3D Printing

ACES and UOW Developing 3D Printing Materials with a Fourth Dimension

4D printing? Is such a thing even possible? According to ARC Center of Excellence for Electromaterials Science (ACES) and the University of Wollongong (UOW), it is…kind of. They claim that they are working on a way to produce materials via additive manufacturing that shape shift over time with the influence of external stimuli, such as heat or water. Thus, time is added to length, height, and width creating a product that utilizes four dimensions.
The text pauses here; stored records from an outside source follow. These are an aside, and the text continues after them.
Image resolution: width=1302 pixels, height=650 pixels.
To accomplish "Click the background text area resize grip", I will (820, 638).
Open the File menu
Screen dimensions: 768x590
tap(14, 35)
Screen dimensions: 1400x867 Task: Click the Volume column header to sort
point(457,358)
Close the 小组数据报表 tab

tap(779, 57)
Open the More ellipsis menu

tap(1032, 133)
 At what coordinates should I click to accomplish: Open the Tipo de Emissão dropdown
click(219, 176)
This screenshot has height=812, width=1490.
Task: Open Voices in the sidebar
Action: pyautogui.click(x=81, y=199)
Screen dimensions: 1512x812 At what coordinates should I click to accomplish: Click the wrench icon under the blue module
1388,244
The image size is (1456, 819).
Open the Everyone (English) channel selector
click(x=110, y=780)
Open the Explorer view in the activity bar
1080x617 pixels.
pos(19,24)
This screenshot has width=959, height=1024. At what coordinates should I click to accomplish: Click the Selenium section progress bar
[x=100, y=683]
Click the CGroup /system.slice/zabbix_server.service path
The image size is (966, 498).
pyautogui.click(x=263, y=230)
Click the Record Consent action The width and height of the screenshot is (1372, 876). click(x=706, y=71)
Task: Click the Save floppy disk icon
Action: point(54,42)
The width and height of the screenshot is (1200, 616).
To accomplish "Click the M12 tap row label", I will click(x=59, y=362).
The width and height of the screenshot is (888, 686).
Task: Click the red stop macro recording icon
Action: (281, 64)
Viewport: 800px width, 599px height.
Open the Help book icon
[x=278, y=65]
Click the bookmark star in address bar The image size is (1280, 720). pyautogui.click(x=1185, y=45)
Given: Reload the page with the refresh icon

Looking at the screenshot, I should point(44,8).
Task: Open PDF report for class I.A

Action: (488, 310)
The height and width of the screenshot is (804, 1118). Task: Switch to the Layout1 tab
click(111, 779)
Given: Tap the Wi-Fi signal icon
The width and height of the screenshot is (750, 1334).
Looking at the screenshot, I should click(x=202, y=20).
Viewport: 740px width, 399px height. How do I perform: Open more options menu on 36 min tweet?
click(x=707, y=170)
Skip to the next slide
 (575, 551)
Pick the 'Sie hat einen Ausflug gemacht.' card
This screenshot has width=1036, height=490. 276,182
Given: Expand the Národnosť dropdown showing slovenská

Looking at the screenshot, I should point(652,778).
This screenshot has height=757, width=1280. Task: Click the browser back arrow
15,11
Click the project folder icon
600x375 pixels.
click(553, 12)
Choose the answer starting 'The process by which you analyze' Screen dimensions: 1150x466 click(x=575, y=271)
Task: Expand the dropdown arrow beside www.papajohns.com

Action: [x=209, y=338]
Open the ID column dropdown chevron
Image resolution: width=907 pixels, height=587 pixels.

So, are we actually looking forward to a 4D printer, or innovative materials that morph into new structures after they are printed via a 3D printer? It seems like the latter.  ACES professor Marc Panhuis explains the addition of another dimension to the 3D printing process, “So, as in 3D printing, a structure is built up layer by layer into the desired shape, but these new materials are able to transform themselves from one shape into another, much like a child’s Transformer toy.”

Panhuis and his team are excited about the possibilities this leap in 3D printed materials presents, particularly in the construction, robotics, automation, and medical fields.  Currently, ACES researchers are focusing on the medical field and are combining soft robotics and 3D printing technology to build a valve that actuates in response to its surrounding water temperature. ACES researchers claim that they their researchers are the first to combine materials to 3D print a 4D object.  Panhuis continues, “The cool thing about it is it’s a working functioning device that you just pick up from the printer. There’s no other assembly required. It’s an autonomous valve, there’s no input necessary other than water; it closes itself when it detects hot water.”

So, whether or not you think this “4D printing” thing has legs, its interesting to keep lengths of time in mind when you are engineering new material processes.